-- begin --
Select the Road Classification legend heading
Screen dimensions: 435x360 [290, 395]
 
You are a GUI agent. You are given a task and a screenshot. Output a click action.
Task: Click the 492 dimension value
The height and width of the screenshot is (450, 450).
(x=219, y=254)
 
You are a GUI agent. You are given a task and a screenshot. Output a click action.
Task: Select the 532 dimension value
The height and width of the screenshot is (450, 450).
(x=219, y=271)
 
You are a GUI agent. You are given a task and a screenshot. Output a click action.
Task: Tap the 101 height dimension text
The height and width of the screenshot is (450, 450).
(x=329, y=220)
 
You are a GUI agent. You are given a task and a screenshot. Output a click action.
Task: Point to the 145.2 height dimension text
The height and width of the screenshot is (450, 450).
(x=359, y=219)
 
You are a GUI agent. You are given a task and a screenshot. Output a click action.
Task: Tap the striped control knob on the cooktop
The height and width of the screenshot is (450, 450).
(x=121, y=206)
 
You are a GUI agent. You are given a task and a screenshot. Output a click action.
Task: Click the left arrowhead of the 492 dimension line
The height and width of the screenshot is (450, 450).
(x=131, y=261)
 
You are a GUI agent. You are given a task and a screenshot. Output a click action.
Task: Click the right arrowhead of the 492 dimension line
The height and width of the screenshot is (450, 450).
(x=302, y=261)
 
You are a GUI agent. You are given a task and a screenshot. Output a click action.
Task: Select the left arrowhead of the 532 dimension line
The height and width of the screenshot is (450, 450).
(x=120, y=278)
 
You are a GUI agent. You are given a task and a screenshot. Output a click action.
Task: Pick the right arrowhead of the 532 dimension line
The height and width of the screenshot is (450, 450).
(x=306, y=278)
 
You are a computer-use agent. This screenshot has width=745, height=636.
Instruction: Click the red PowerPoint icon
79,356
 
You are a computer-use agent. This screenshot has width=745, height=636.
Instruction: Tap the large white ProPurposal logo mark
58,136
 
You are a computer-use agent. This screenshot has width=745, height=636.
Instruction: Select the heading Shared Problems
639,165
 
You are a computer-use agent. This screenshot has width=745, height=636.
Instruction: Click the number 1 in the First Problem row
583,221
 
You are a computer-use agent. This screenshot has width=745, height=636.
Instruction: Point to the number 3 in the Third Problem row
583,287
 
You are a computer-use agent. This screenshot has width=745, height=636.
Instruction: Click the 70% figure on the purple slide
-- end --
**Direction**
Collect every line of the material above that contains the word "arrowhead", copying each line in full.

**Correct answer**
Task: Click the left arrowhead of the 492 dimension line
Task: Click the right arrowhead of the 492 dimension line
Task: Select the left arrowhead of the 532 dimension line
Task: Pick the right arrowhead of the 532 dimension line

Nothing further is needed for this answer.